(Bloomberg) -- Snap Inc. plunged the most since May 2018 after the Snapchat parent company warned that Apple Inc.’s data collection rules and global supply-chain bottlenecks are weighing on advertising spending.
The stock dropped as much as 22%, wiping about $25 billion of a market value that now sits around $95 billion. The cautious outlook cast a shadow over other ad-dependent peers, including Google-owner Alphabet Inc., Facebook Inc., Twitter Inc. and Pinterest Inc., which fell between 2% and 4% each.
All together, Snap’s warning erased about $94 billion of market value from the company and peers on Friday.
“Management almost couldn’t have sounded worse around the effects this is having,” Brad Erickson, analyst at RBC Capital Markets, wrote in a note on Snap. Sticking to his outperform rating on the stock, Erickson said the credibility of the company’s leadership may have be permanently damaged, though he remains bullish on long-term growth prospects.

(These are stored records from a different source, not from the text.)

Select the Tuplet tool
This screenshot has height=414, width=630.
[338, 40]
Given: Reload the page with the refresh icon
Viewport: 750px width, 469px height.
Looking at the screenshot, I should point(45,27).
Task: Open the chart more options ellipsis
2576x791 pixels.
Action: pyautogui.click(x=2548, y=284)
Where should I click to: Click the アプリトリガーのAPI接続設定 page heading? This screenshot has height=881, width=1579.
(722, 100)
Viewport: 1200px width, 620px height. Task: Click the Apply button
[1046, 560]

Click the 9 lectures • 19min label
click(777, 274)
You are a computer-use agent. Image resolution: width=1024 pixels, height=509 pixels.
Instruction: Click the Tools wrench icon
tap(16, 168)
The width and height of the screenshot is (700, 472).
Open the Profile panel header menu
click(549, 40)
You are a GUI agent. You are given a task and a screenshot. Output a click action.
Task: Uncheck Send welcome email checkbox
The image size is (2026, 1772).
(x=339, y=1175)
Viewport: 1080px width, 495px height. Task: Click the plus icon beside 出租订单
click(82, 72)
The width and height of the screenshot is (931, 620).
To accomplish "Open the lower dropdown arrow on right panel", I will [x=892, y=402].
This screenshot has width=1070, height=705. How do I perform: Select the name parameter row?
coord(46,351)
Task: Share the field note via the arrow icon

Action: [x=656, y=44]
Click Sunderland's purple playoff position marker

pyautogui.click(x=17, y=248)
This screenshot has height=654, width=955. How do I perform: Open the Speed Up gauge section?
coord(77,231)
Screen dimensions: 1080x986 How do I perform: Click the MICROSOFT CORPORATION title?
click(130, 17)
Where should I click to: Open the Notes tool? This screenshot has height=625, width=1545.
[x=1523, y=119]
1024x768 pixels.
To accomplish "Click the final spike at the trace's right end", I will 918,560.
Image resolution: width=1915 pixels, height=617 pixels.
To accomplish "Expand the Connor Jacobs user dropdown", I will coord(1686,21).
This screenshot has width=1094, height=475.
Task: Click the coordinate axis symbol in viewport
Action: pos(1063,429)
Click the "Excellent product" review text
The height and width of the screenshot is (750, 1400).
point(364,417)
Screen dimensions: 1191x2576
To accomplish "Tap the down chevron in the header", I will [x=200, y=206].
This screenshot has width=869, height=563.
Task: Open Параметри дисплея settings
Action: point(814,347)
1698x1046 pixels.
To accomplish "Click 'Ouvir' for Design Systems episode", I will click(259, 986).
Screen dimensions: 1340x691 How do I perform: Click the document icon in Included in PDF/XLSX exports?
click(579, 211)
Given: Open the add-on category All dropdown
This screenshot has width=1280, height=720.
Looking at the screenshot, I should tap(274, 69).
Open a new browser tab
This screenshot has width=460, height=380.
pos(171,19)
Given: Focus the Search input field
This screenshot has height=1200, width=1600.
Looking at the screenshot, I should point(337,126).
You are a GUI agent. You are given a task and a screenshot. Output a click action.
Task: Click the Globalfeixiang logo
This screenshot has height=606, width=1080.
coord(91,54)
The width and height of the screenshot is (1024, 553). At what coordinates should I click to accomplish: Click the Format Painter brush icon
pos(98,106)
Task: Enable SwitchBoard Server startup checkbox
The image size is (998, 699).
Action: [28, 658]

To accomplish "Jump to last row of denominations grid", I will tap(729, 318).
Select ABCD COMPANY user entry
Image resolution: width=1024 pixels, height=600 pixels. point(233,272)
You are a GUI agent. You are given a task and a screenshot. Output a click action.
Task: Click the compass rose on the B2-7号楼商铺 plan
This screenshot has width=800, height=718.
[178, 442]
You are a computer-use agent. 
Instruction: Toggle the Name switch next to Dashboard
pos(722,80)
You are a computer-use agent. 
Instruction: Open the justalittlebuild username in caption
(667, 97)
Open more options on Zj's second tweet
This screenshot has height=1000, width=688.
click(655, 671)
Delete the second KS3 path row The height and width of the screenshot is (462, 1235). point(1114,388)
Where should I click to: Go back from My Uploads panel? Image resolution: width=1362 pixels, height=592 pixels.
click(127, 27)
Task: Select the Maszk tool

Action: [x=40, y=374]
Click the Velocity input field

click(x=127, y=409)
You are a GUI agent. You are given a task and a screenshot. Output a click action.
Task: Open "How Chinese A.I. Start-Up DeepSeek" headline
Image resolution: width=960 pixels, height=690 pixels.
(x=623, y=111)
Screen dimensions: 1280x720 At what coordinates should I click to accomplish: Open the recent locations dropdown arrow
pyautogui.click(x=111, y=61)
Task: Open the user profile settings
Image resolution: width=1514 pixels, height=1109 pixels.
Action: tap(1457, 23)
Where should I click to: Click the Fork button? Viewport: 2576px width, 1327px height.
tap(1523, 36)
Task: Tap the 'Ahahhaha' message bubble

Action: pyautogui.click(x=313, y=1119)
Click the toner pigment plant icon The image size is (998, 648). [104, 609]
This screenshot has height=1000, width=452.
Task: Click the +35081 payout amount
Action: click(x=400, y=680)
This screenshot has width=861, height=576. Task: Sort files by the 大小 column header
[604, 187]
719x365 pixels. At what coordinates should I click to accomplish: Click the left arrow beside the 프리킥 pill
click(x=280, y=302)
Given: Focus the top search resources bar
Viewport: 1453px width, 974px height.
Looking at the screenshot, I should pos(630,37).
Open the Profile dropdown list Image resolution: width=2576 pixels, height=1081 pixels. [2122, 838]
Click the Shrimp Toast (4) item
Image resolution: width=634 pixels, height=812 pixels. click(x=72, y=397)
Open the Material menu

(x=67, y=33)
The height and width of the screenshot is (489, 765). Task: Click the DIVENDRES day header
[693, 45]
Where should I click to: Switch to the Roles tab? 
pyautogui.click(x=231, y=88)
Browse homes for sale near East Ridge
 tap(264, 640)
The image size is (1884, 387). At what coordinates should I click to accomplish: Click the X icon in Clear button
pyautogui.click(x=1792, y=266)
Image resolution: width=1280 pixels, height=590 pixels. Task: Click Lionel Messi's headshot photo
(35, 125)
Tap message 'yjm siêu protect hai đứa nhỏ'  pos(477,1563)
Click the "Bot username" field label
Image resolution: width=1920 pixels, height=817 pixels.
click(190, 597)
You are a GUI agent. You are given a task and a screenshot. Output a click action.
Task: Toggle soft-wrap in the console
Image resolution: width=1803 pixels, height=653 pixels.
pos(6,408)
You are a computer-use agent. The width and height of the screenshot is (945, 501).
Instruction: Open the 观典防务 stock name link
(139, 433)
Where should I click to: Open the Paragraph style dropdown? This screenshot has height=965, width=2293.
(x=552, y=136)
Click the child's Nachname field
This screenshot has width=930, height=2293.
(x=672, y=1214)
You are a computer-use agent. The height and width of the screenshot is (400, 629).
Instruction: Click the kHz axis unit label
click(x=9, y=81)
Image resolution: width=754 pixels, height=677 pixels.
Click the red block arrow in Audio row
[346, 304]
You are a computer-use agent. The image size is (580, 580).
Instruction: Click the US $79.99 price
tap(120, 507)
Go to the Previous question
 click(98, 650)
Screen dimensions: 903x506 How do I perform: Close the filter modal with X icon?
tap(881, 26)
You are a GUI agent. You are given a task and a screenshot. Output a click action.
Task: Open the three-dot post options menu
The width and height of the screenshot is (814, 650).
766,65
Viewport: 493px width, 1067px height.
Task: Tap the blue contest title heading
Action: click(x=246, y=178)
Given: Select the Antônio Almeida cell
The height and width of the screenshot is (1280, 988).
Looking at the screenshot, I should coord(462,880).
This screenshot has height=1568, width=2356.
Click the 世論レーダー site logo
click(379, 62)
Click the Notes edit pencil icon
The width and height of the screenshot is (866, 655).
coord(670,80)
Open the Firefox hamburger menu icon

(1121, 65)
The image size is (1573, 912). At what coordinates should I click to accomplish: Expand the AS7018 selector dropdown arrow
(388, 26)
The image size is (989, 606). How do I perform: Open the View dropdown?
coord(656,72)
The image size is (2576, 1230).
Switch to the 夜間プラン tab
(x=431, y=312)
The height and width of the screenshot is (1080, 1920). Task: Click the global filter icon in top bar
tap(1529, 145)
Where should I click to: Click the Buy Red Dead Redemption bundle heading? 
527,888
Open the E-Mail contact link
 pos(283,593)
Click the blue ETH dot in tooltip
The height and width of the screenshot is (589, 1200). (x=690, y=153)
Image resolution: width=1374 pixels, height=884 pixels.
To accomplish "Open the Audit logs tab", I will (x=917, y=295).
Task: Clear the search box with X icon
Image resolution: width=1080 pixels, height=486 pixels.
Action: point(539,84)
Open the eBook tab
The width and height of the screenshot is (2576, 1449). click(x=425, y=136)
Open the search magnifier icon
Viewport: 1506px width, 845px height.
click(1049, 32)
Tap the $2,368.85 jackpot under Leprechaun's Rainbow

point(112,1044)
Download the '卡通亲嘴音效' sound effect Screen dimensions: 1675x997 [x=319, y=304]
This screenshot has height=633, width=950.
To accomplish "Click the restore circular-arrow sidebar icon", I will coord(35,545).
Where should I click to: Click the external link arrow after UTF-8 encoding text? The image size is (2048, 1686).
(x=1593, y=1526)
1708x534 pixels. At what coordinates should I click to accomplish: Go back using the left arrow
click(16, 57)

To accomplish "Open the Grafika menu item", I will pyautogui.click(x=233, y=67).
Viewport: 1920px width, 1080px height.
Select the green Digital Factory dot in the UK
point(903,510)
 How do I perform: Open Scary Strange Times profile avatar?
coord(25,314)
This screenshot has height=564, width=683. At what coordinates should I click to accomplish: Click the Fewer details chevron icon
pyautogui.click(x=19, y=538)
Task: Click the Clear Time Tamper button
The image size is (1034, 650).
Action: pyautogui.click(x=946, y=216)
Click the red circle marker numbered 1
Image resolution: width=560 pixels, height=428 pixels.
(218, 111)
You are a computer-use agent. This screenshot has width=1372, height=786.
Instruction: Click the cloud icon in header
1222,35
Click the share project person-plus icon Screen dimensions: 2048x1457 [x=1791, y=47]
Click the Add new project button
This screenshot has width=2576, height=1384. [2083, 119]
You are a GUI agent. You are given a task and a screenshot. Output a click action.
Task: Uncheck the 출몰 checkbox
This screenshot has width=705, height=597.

Speaking on a post-earnings call with analysts, Chief Executive Officer Evan Spiegel said data collection rules introduced by Apple have made it difficult for advertisers to measure and manage their ad campaigns. Snap expects adjusted earnings before interest, tax, depreciation and amortization of $135 million to $175 million in the last three months of 2021, much lower than the $299.3 million forecast from Wall Street.
Earlier this year, Apple started requiring all apps on its iOS 15 platform to get iPhone users’ permission to be tracked for advertising purposes. Analysts are warning that the impact could be long lasting, while supply-chain snags at Snap’s advertising partners are most likely to be transitory.
Morgan Stanley’s Brian Nowak said he sees the impact from Apple’s privacy changes hurting Facebook’s revenue by low-to-mid single-digit percentages. He expects Twitter to be weighed down more in the next two years as the changes hurt the micro-blogging company’s “multi-year bull case.” Facebook and Twitter are both due to report quarterly results next week.
Though Snap could face the worst impact among peers from Apple’s changes, JPMorgan analyst Doug Anmuth said Facebook’s profile looks similar. For Google, supply bottlenecks are more of a concern, he said.
Snap said its advertising partners across a variety of industries are facing supply chain disruptions and labor shortages. This is occurring at a time when these partners would normally be operating at peak capacity, generating the strongest and most valuable quarter for ad revenue. But marketers can’t advertise for products they can’t sell.